• [YOUR ASSIGNMENT]: Begin at the line containing "Click the 冰岛 row label text" in the entries below and end at the line containing "Click the Access Rights icon in rail"; transcribe that range exactly and nothing outside it.

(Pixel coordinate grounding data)
-- Opening Marker --
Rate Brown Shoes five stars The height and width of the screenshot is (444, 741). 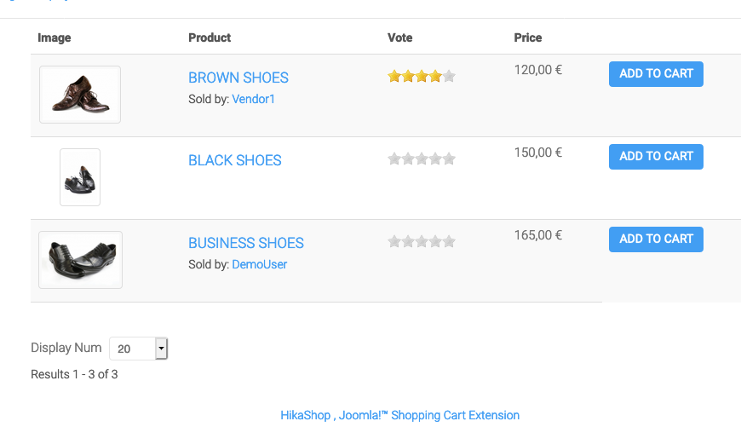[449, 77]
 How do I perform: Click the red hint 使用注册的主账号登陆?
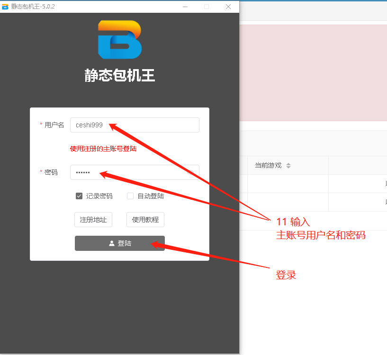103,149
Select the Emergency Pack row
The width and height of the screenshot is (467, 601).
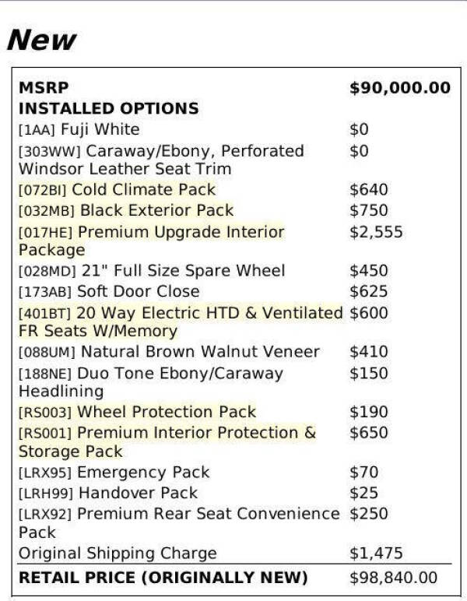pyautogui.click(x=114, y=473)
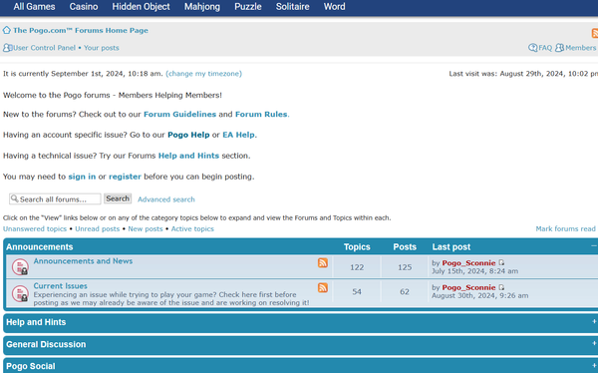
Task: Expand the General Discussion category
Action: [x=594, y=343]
-- Closing Marker --
-- Opening Marker --
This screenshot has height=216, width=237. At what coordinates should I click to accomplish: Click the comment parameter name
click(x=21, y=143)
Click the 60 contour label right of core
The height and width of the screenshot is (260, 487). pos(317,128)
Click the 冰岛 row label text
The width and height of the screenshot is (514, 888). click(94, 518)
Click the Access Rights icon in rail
-- Closing Marker --
• [WRITTEN REPLY]:
Click the 冰岛 row label text
The width and height of the screenshot is (514, 888). click(94, 518)
Click the Access Rights icon in rail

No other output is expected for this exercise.